[Collected data]
• • • •

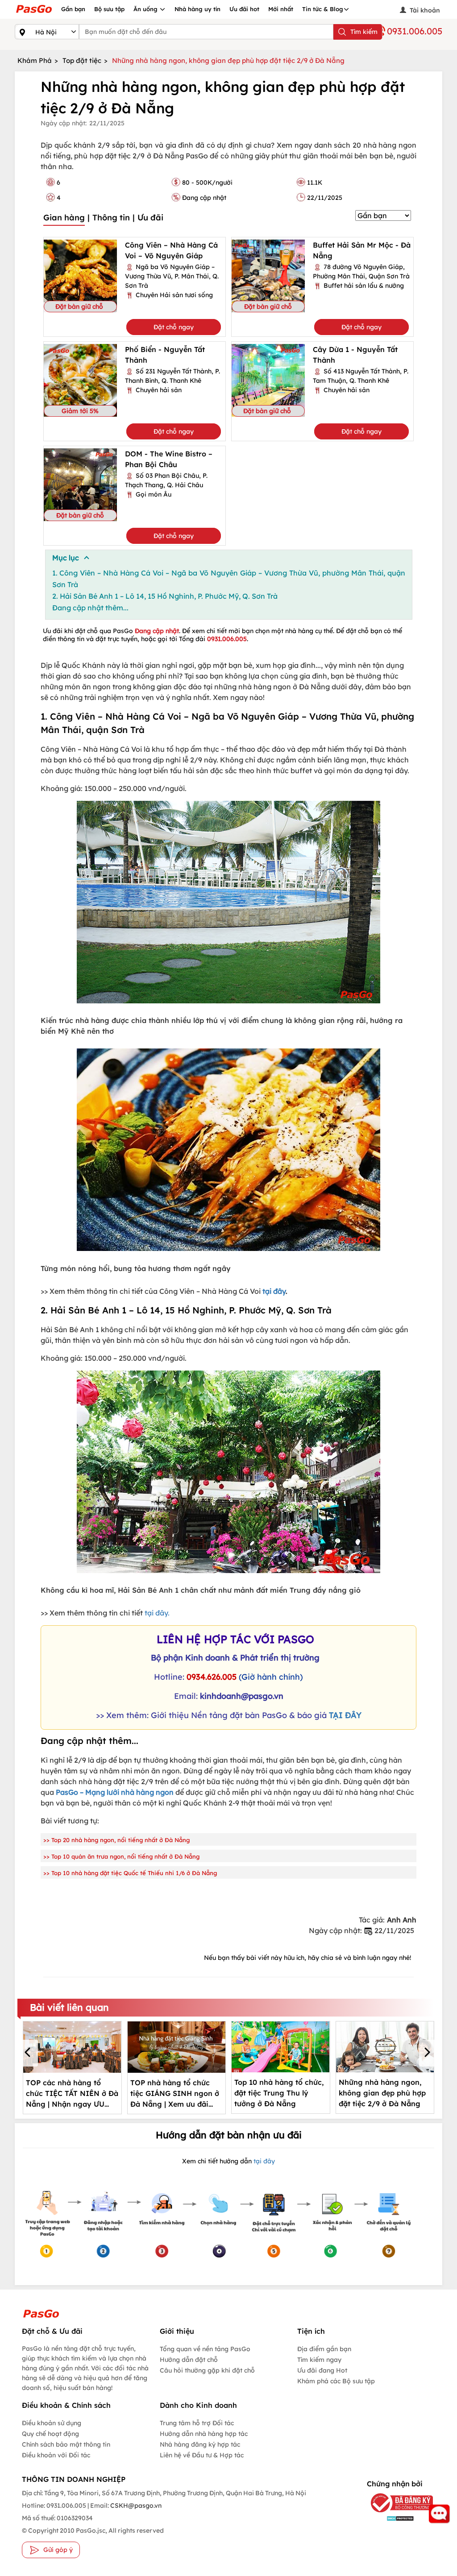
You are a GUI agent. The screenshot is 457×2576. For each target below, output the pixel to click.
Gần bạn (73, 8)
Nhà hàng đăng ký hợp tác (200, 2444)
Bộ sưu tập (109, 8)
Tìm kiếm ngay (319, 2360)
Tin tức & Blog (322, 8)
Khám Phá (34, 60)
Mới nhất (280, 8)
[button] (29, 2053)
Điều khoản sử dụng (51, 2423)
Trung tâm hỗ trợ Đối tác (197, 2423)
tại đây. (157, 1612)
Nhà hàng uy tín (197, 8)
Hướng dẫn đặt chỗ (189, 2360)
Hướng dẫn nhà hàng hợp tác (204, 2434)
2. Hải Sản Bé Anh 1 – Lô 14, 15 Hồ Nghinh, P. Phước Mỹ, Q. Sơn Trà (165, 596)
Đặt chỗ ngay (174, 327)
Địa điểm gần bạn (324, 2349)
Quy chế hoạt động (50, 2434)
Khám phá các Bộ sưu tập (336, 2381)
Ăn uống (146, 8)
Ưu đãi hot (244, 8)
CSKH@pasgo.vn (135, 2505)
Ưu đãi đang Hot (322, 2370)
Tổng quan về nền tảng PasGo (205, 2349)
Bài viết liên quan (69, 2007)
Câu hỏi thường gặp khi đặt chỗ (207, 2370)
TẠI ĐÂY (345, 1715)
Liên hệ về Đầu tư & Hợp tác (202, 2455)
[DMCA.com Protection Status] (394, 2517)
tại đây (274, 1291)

• • • •

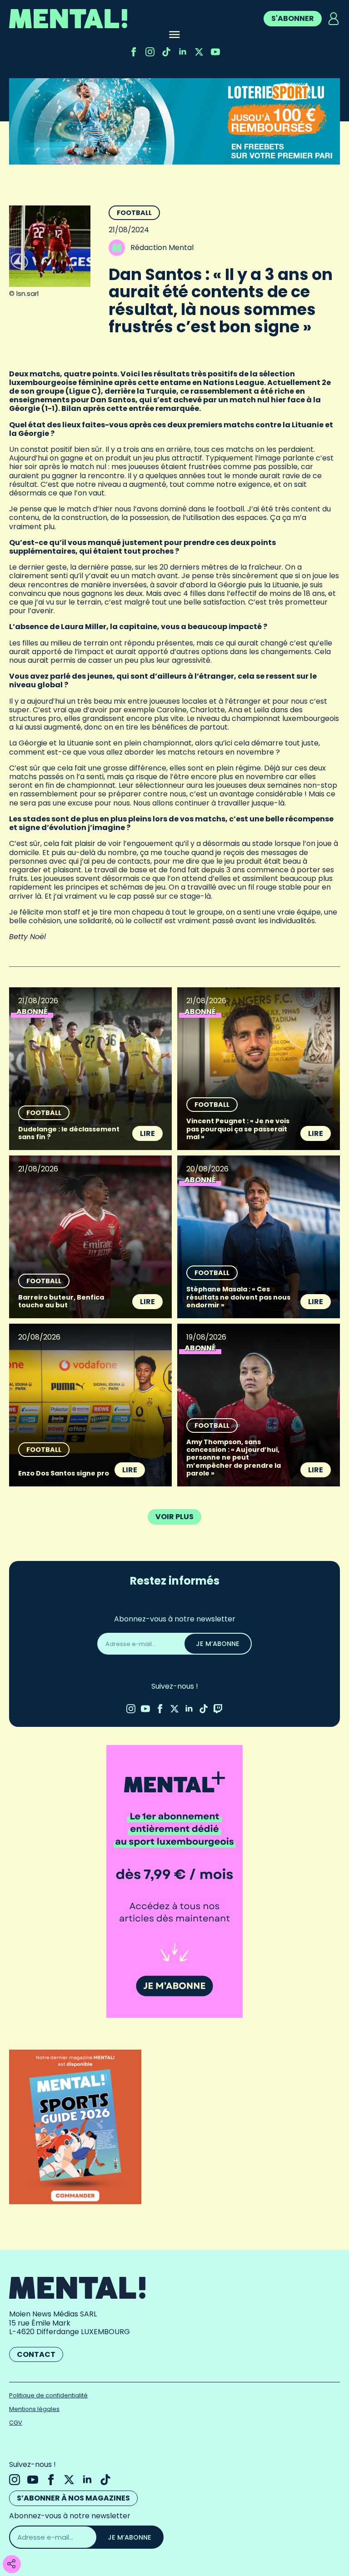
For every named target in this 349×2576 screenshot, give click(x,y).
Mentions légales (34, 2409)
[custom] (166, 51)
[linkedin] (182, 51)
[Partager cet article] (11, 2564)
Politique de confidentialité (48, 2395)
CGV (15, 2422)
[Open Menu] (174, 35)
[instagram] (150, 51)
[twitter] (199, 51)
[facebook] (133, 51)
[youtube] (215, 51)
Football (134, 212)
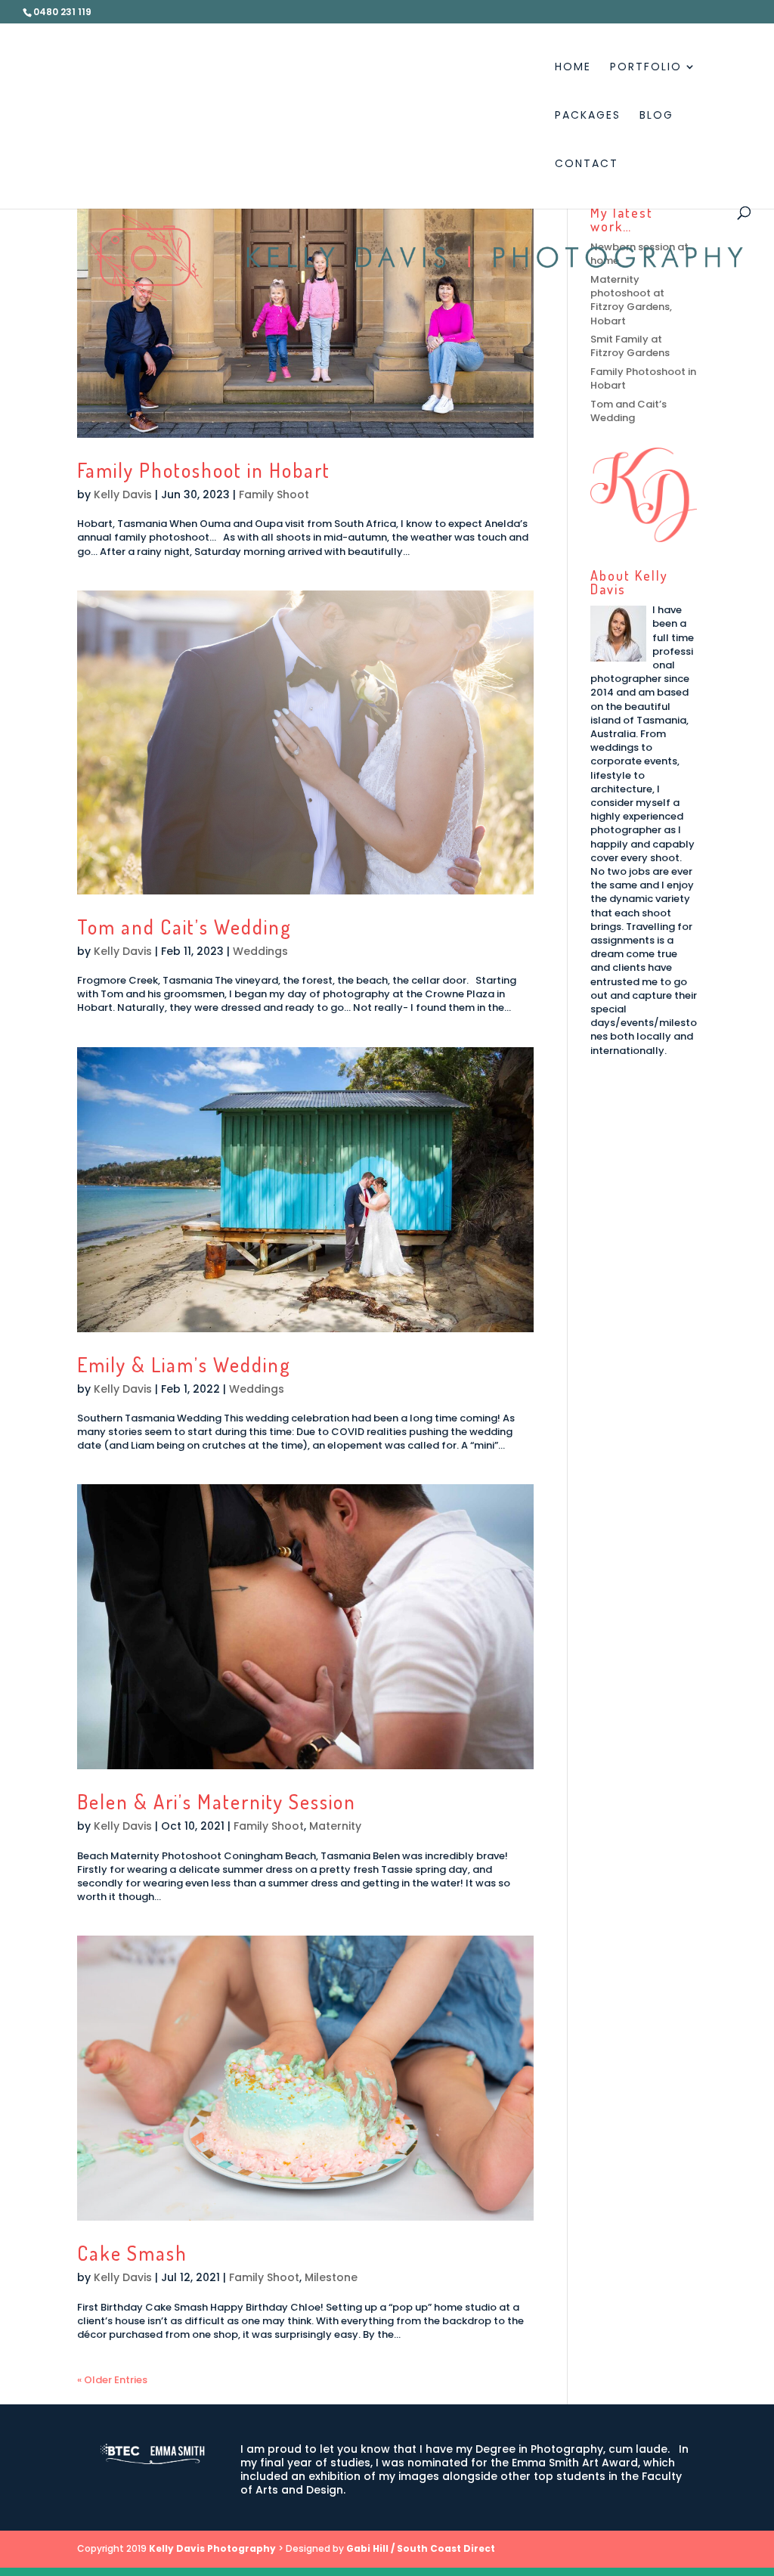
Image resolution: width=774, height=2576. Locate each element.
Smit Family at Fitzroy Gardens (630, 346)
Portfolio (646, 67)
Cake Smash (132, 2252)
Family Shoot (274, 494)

• • • •

# Description of the task
Using the entries above, give again exactly the lines from the line holding "Nhà hàng đăng ký hợp tác (200, 2444)" through the line holding "tại đây (274, 1291)". Include both end lines and nothing else.

# Response below
Nhà hàng đăng ký hợp tác (200, 2444)
Bộ sưu tập (109, 8)
Tìm kiếm ngay (319, 2360)
Tin tức & Blog (322, 8)
Khám Phá (34, 60)
Mới nhất (280, 8)
[button] (29, 2053)
Điều khoản sử dụng (51, 2423)
Trung tâm hỗ trợ Đối tác (197, 2423)
tại đây. (157, 1612)
Nhà hàng uy tín (197, 8)
Hướng dẫn đặt chỗ (189, 2360)
Hướng dẫn nhà hàng hợp tác (204, 2434)
2. Hải Sản Bé Anh 1 – Lô 14, 15 Hồ Nghinh, P. Phước Mỹ, Q. Sơn Trà (165, 596)
Đặt chỗ ngay (174, 327)
Địa điểm gần bạn (324, 2349)
Quy chế hoạt động (50, 2434)
Khám phá các Bộ sưu tập (336, 2381)
Ăn uống (146, 8)
Ưu đãi hot (244, 8)
CSKH@pasgo.vn (135, 2505)
Ưu đãi đang Hot (322, 2370)
Tổng quan về nền tảng PasGo (205, 2349)
Bài viết liên quan (69, 2007)
Câu hỏi thường gặp khi đặt chỗ (207, 2370)
TẠI ĐÂY (345, 1715)
Liên hệ về Đầu tư & Hợp tác (202, 2455)
[DMCA.com Protection Status] (394, 2517)
tại đây (274, 1291)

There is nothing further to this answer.